How to Safely Walk in the Heat

Learning how to safely walk in the heat is imperative if you want to continue a healthy exercise regime.

There are a variety of steps you can take to protect yourself from heat illness. The cornerstone of prevention is water. If you intend to exercise in hot weather, you need to drink plenty of water before, during, and after your walks.

You should drink 2 or 3 cups of cold water about 10 to 20 minutes before you begin walking. During your walk, drink at least a couple more cups of cold water. When you finish walking, drink water again. Don't rely on thirst to tell you when to drink; it's not always an adequate guide to your body's need for fluid.

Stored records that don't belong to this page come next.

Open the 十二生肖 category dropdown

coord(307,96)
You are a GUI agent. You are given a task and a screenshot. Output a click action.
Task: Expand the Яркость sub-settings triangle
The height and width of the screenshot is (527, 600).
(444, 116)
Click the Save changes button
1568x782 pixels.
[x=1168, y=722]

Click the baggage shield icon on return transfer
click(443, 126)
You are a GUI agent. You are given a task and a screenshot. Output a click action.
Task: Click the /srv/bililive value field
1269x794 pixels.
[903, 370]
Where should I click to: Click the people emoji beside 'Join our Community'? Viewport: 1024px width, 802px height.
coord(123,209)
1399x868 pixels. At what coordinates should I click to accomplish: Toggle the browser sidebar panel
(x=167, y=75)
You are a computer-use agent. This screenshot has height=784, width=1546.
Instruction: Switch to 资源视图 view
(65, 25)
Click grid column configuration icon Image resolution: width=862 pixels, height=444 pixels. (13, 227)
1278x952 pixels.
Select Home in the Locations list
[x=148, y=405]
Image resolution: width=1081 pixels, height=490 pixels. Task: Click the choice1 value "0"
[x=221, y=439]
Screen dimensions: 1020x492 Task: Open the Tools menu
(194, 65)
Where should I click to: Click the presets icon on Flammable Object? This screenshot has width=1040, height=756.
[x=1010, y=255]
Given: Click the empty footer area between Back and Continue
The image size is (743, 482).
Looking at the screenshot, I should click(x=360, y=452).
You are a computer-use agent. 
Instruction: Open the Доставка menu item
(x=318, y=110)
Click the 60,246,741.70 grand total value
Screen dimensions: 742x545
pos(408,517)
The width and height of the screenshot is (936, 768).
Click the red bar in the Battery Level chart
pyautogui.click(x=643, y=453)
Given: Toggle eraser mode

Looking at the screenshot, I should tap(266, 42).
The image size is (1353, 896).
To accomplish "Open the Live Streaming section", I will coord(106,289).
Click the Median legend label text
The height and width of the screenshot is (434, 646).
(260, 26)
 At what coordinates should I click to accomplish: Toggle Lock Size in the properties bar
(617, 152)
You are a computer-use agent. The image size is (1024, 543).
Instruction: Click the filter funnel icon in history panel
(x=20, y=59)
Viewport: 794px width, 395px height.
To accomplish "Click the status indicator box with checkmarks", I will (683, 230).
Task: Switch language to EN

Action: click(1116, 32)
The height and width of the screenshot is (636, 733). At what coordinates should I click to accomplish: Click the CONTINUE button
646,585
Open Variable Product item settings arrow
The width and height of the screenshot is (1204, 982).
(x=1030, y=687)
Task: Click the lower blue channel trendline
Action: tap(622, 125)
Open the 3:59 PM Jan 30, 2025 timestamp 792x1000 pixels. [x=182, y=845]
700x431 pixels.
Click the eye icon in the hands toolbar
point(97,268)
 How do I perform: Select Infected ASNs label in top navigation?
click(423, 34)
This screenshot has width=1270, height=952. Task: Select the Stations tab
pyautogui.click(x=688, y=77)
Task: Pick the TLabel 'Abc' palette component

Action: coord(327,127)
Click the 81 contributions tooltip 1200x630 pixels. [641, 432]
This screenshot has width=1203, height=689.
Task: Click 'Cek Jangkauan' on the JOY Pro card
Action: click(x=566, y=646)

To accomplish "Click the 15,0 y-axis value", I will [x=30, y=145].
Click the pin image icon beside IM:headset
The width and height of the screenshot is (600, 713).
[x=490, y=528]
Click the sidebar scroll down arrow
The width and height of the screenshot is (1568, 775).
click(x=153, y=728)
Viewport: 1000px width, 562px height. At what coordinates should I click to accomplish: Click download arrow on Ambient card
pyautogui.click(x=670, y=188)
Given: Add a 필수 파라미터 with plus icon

Another important preventive measure is to slow down your pace and intensity when the temperature is high, especially during the first few days of a hot spell. By walking for a shorter time at a lower intensity early on, you'll give your body a chance to adjust its cooling mechanism to the heat.

During hot weather, you should schedule your walking workouts for the coolest part of the day -- early morning or evening. Avoid walking late in the morning or during the afternoon when the sun's rays are most powerful.

Also, try walking in shaded areas, such as parks, forest preserves, and tree-lined streets. If there's a breeze, walk with the breeze at your back during the first half of your walk. Then, for the second half of your workout, when you're hot and sweaty, walk into the breeze.

Proper clothing can also help you beat the heat. In hot, humid weather, wear as little as you can. Choose breathable fabrics that will allow your sweat to evaporate. (Cotton is an acceptable choice because it absorbs perspiration and allows sweat to evaporate.)

Wear lightweight shorts and a loose-fitting T-shirt or tank top, or try a fishnet vest that lets air in and out. Also, be sure to choose light colors that reflect the sun's rays. If chafing is a problem, spread a little petroleum jelly on your skin in the affected areas.

Many walkers wear jogging outfits, which are available in various materials and designs. If you want to wear a jogging suit, make sure to get one that is made of a porous material.

In warm or hot weather, you don't want heat and moisture to be trapped; you want it to circulate and escape to keep your body cool. So your warm-weather walking outfit should be made of either cotton or a lightweight, porous synthetic fiber and it should fit loosely without getting in your way.

Whatever you do, shun rubber, plastic, or otherwise nonporous sweatsuits. They create a hot, humid environment and interfere with the evaporation of sweat. Wearing them makes you an easy target for dehydration, heat exhaustion, and heatstroke.

In addition, it's a misperception that the more you sweat, the faster you'll slim down: You'll promptly regain that lost weight as soon as you rush to the water fountain.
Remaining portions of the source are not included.